I cancelled the manicure appointment Sheila had made for me earlier in the day. My hands are roughened from scrambling over rock for the best angle to take my shot. People have asked why I didn’t choose photography instead.
Depending on who was asking I would give different answers but the truth of it is I can’t bear to be in the dark, in small closed spaces, even to develop my own pictures. When I paint it’s almost like I become part of that vast primal landscape. I couldn’t do anything else now.
He is tracing his index finger along the curve of my thumb. Small abrasions have left their mark, and sometimes it’s difficult to tell the lines on my hand from the cuts and scrapes left by the rocks from different shorelines. His finger catches on a rough patch of skin at the base of a small knuckle.

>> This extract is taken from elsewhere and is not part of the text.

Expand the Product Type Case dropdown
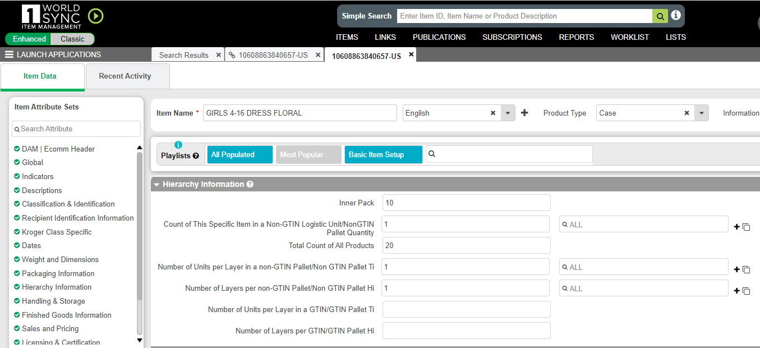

It stopped bleeding yesterday and I didn’t bother with a plaster this morning. He circles it gently with the tip of his finger before briefly pressing the abraded skin to his lips.
“I didn’t realize painting was such a perilous vocation.”
I’ve always been drawn to a man who smiles with his eyes. He’s teasing me and in his voice I hear how the words are shaped in his mouth first, privately, and with consideration, before being released. And as I stare up at him I feel such a strong urge to paint this man’s face. I’ve never done portraiture and except for the nude studies we all participated in at university, I’ve never felt this compulsion to paint the human form.
Before I think to wait, I blurt out, “I must paint you.”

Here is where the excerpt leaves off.